PASSAGE SHOWN →
--
Testimony of Mr. Michael Gildea
Executive Director, Professional Employees Section, AFL-CIO
MICHAEL W. GILDEA, EXECUTIVE DIRECTOR
DEPARTMENT FOR PROFESSIONAL EMPLOYEES, AFL-CIO
BEFORE THE SENATE JUDICIARY SUBCOMMITTEE ON IMMIGRATION
REGARDING THE L-1 VISA PROGRAM
JULY 29, 2003
Chairman Chambliss and members of the Subcommittee:
Thank you for the opportunity to present the views of our organization on the matter of the L-1 visa program. The Department for Professional Employees, AFL-CIO is a consortium of 25 national unions representing nearly 4 million professional and technical employees in both the public and private sectors.
Mr. Chairman let me begin by thanking you for convening this hearing. We also appreciate your comments and those of Senator Feinstein as well as other members of this subcommittee that were made last week during the full committee hearing and markup of the Chile-Singapore Free Trade Agreements. You and other Senators recognized that the USTR had overstepped its authority and trampled on yours when it embedded within those agreements new policies related to the “temporary” entry of professionals from those two nations. Hopefully the USTR will refrain from doing so in future agreements in light of the bi-partisan, bi-cameral backlash that has resulted.
Yet that confrontation served to raise a much larger issue relating to such guest worker visa policies. And that is that there is no coherent national policy regarding professional guest workers.
Whether it is L-1, H-1B, TN visas or other such programs, each of them operate under different standards, limitations and rules of accountability where they exist. Given the adverse impact that these programs are having on U.S professionals--many of whom are either unemployed or underemployed--as well as the non-immigrant workers themselves, perhaps now is the time and this is the venue to develop a more holistic, coordinated federal policy in this regard.
For example, what is particularly baffling about these programs is that none of them connect to the realities of current U.S. labor market conditions. There is no nexus between the unusually high current rate of unemployment among professional and technical workers and the fact that the guest worker population now numbers over 1 million according to some estimates. As a result, these existing guest worker programs in effect force well qualified, American professionals to compete against foreign workers here in the U.S. for domestic jobs. In our opinion, there’s something seriously wrong with that picture.
--
DATASET EXCERPTS →
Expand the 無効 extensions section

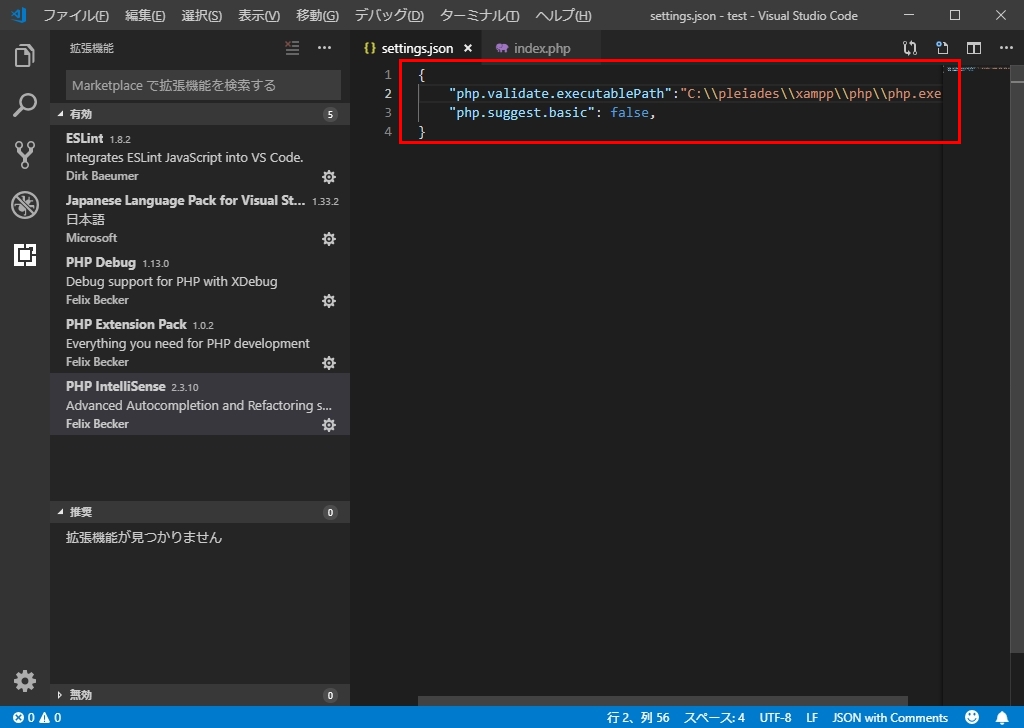(x=200, y=695)
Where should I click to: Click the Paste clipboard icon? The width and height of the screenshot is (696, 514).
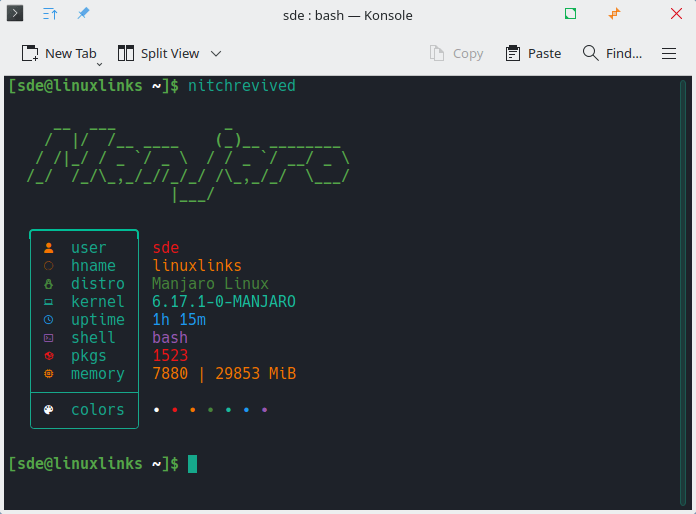point(513,53)
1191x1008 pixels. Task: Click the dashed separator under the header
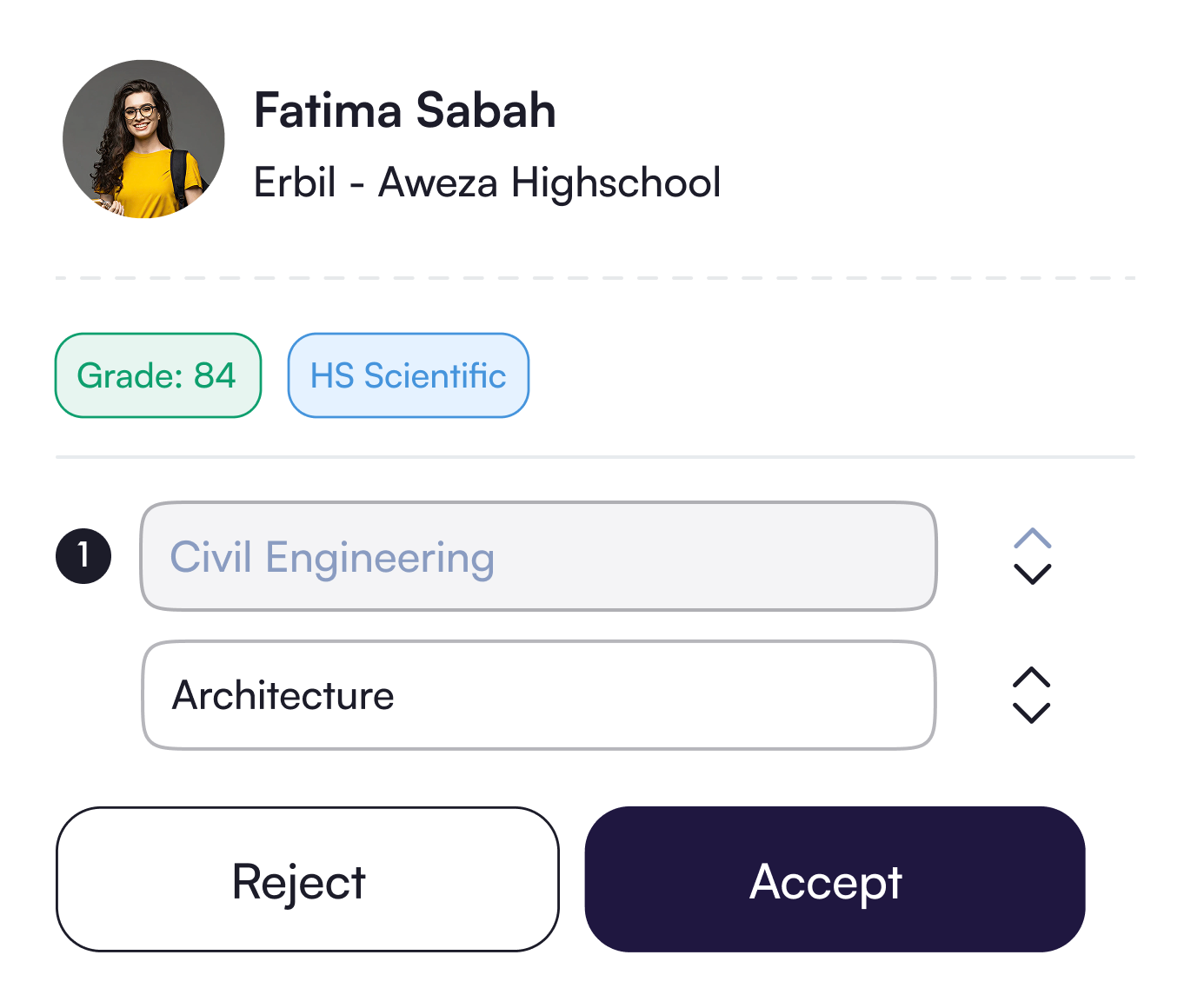pyautogui.click(x=596, y=278)
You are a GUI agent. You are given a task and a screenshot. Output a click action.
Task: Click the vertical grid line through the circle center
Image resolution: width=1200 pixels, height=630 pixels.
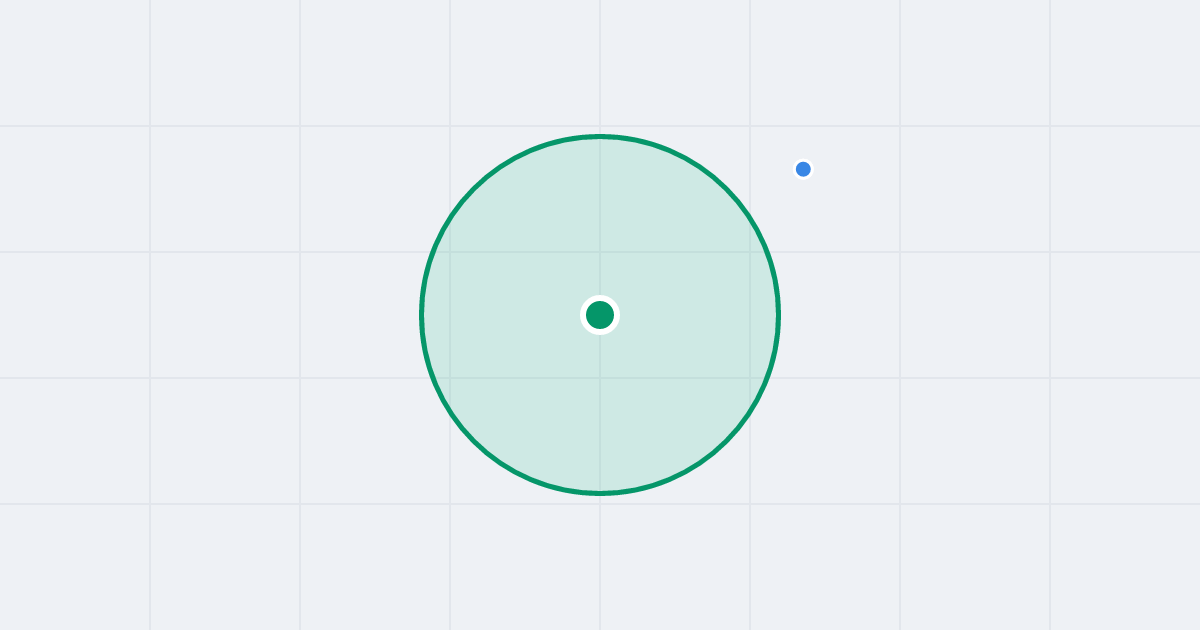click(x=600, y=60)
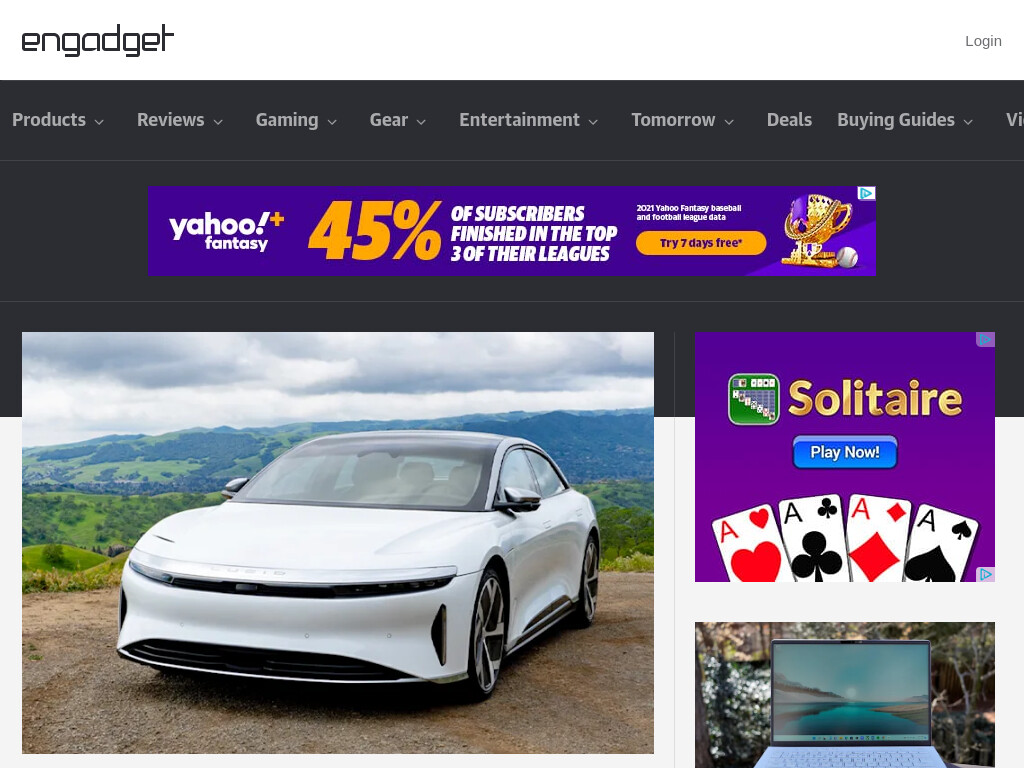This screenshot has height=768, width=1024.
Task: Expand the Gear submenu chevron
Action: click(x=421, y=121)
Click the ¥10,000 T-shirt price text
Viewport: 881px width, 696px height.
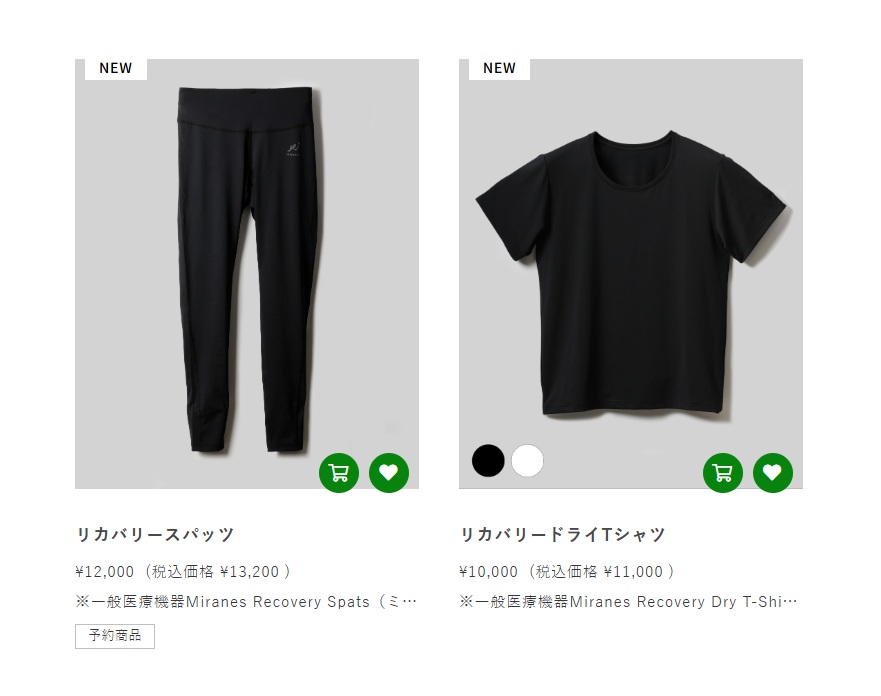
--
REQUIRED WORK →
a: Answer these about the L-1 visa testimony:
(i) How many national unions make up the Department for Professional Employees, AFL-CIO?
(ii) Which free trade agreements were the subject of last week's full committee hearing and markup?
(iii) According to some estimates, how large is the guest worker population now?
b: Write the next part of the L-1 visa testimony, picking up after its last sentence.

RESPONSES IN ORDER →
a:
(i) 25 national unions.
(ii) The Chile-Singapore Free Trade Agreements.
(iii) Over 1 million.

b:
I strongly urge the Subcommittee to address these and other public policy anomalies as you consider badly needed reforms in both the L-1 and H-1B programs. Now is the time to be asking tough questions. Chief among them are what is the total number of guest workers that should be allowed into the U.S. under all such programs in periods of high and low unemployment? To what extent should there be uniformity across all programs with regard to worker protections, employer eligibility, visa duration and fees, guest worker qualifications and credentials, enforcement and penalty protocols, etc? Should U.S.-based employers be limited in the total number of temporary foreign workers they can have on the payroll from all guest worker programs? We sincerely hope the Subcommittee will address these overarching issues as your review and assessment of guest worker programs unfolds.
As to L-1, as we all know that it was originally intended to facilitate the “intra-company transfer” of strategic personnel within global corporations that have U. S. facilities. The L-1 non-immigrant worker is then supposed to undertake training in the U.S. side of the operation and then return for re-employment at an overseas location.
Our unions have no problem with this basic concept. But we vehemently object to how this program has morphed into something that now victimizes highly skilled, well educated American professionals. What follows is a brief summary of what we consider to be some of the more blatant abuses that have evolved under the L-1 program along with some suggestions for reform.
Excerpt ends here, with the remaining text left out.